Supplied passage:

• • • • • • •

How is everyone feeling? For a long time, I was doing well, however, I have noticed my anxiety levels are up these days and I am so thankful I have audiobooks and sewing/quilting to keep me company.

As I stated quilting is one of my stress releasers so I have been trying to get as much quilting in as possible these days.

I have finished quilting this year’s church raffle quilt! It is a beauty if I do say so myself. This year we will be offering tickets all over the world so this should be interesting. It is twin sized and named Summer Stars. Here is a sneak peek with more info to come soon.

Another Quilt Kit Bites the Dust

I have finished another quilt kit! This was one I had purchased about 6 years ago on a trip to Maui with my Mom, Aunt and Uncle. It is a simple quilt using a variety of different bark cloth prints. The white cotton fabric used for the sashing has hibiscus flowers on it so is unique to the area.

While I was in the shop, I also purchased some barkcloth yardage thinking I would use it as a border. While making the quilt I decided that the quilt was big enough without the border, and the design could withstand not having a border so decided to use that fabric for the binding and the remainder on the back.

I had purchased a length of bark cloth some years back while visiting Tahiti that had swordfish on it and had always wondered what I was going to do with it, so remembering I had that piece pulled it out and was delighted to find out I could use the whole piece on the back with the remainder of the Hawaii purchased bark cloth making up the rest of the back. I had just enough!

Don’t you love it when things work out like that?

What’s on the Design Wall?

The next project is on the design wall! It’s another quilt kit I purchased many years ago now. It’s Pam Bono’s Remembrance Day Poppy Quilt. I pulled the kit out a year ago to work on it however, there it sat again until just now. I was a little worried that it would be really complicated, and the instructions wouldn’t be good but so far it’s been great. I had to read the pattern through a few times but once I wrapped my head around the cutting and piecing instructions, I realized that it really is like a fabric puzzle and done in a very logical manner.

Quilt Top Finished Now What!

One of the questions I get asked a lot from new quilters is what are there options on finishing their quilt? Sometimes the instructions quilt as desired doesn’t always cover it especially if you are uncertain as to what that actually means.

So your quilt top is now finished, all your hours of piecing the top have ended and now what?

• • • • • • •

Raw data:
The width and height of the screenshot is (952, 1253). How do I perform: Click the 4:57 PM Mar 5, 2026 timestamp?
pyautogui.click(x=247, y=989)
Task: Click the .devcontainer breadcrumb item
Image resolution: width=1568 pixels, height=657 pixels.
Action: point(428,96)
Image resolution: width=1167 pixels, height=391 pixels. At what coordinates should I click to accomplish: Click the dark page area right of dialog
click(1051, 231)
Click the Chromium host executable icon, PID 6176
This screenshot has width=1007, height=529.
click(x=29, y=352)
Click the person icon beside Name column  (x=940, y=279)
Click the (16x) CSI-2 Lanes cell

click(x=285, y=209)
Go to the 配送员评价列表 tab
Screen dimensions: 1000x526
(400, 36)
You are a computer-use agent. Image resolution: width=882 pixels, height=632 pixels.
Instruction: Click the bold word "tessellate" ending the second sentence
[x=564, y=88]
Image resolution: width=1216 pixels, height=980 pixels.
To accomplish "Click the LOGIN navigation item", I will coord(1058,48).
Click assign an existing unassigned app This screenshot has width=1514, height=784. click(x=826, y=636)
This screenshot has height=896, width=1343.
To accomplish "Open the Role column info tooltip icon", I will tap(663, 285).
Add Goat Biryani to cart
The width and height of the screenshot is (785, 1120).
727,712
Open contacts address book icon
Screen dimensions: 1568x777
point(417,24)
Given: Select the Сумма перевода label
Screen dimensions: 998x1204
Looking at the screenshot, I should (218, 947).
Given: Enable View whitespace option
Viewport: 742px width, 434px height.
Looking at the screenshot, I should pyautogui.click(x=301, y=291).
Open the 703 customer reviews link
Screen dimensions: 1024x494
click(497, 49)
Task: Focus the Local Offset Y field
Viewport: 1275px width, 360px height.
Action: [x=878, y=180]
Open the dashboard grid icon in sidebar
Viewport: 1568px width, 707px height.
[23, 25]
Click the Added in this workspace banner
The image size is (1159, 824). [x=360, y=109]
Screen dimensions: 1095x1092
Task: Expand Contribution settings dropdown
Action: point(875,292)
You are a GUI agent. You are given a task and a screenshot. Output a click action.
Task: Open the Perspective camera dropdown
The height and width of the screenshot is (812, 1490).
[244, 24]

• • • • • • •

Your tasks:
[1] What is the name of this year's church raffle quilt in the quilting blog post?
[2] Retype the part of the quilting blog post starting at "Don’t you love" and ending at "Finished Now What!".
[3] Continue the quilting blog post from where it stops.

Replies:
[1] Summer Stars

[2]
Don’t you love it when things work out like that?

What’s on the Design Wall?

The next project is on the design wall! It’s another quilt kit I purchased many years ago now. It’s Pam Bono’s Remembrance Day Poppy Quilt. I pulled the kit out a year ago to work on it however, there it sat again until just now. I was a little worried that it would be really complicated, and the instructions wouldn’t be good but so far it’s been great. I had to read the pattern through a few times but once I wrapped my head around the cutting and piecing instructions, I realized that it really is like a fabric puzzle and done in a very logical manner.

Quilt Top Finished Now What!

[3]
Well, you have several different choices you can

  • Hand tie the quilt
  • Hand quilt the quilt
  • Machine quilt the quilt in the ditch using a domestic sewing machine
  • Free motion quilt the quilt using a domestic sewing machine
  • Free motion quilt the quilt using a longarm machine either hand-guided or computerized
  • Send your quilt out to be quilted by a professional Longarm Quilter

All of the above are great choices and you would end up with a wonderful, finished quilt.

Some of the above methods are better suited for certain quilts than others though, so let’s go through them.

Hand Tying:

This is a great choice if the quilt is scrappy and meant as a straight utility quilt however if the quilt is a Lonestar pattern or anything remotely complicated hand-tying would not be the best option.

As you can see from the picture, the best quilt designs for hand tying are ones that are very scrappy and basic patchwork designs like four-patches or plain squares or some other type of one patch quilt. This type of quilt would be classified as a utility quilt, one to be used a loved a lot.

Hand quilting:

Hand quilting is a great option for someone who happens to love handwork. For me, I have only ever hand quilted one quilt in my life and that was my very first quilt. I did it once and will never do it again (hence why I have a longarm). That said I have friends who love hand quilting because it’s portable and they find it a very relaxing pastime.

Machine Quilting in the Ditch:

If the quilt happens to be a smaller utility quilt, table runner or quilt that may not be washed too often then stitching in the ditch (basically top stitching bedside the seam) works well and is a fast and easy finish.

One thing to watch out for though, if the pieces are large and are only quilted in the ditch the batting may shift during washing and handling making a very lumpy quilt latter on.

Free Motion Quilt on your Domestic Machine

These days there are so many how-to videos and books all on learning how to free motion quilt on your domestic machine. Quilting on your domestic machine can be fun and frustrating all at the same time. The wonderful thing is that you have control over the design and how you want the quilt to look as well as thread choices. It doesn’t cost any extra money however it does take time to do. You can even quilt with rulers on your domestic machine which opens up a whole new set of quilting designs!

That said quilting a very large quilt on a domestic machine although doable can be really hard on the back, neck and shoulders. I know, I ended up with tennis elbow quilting a very large quilt and said never again. I used to then send larger quilts out to get quilted by a professional long arm quilter until I purchased my own machine.

Longarm Machine Quilting

If you have the space and money and love to quilt, you may want to invest in owning your own longarm machine, these days there are some nice entry-level machines that are a little smaller at a smaller price point than some of the larger machines. Depending on the type of quilting you do these may just fit the bill for you.

Professional Longarm Quilter

There are those people who simply love to do the piecing but have no interest at all in learning to machine quilt. They are happy to quilt table runners in the ditch or do an all-over meander on a baby quilt however anything else just doesn’t interest them.

That’s where I come in (or any other professional longarm quilter). I can’t speak for all longarmers out there however for me, I love to quilt, and I really love helping quilters finish their quilts and as my tagline says turn them into quilty hugs.

Final Thoughts

I hope this brief tutorial has helped answer some questions about what to do with that quilt top once it has been pieced.

In my next blog post, I am going to explain the differences in all-over designs and custom quilting and why you might want to choose one over the other.

What types of things do you do to relieve stress?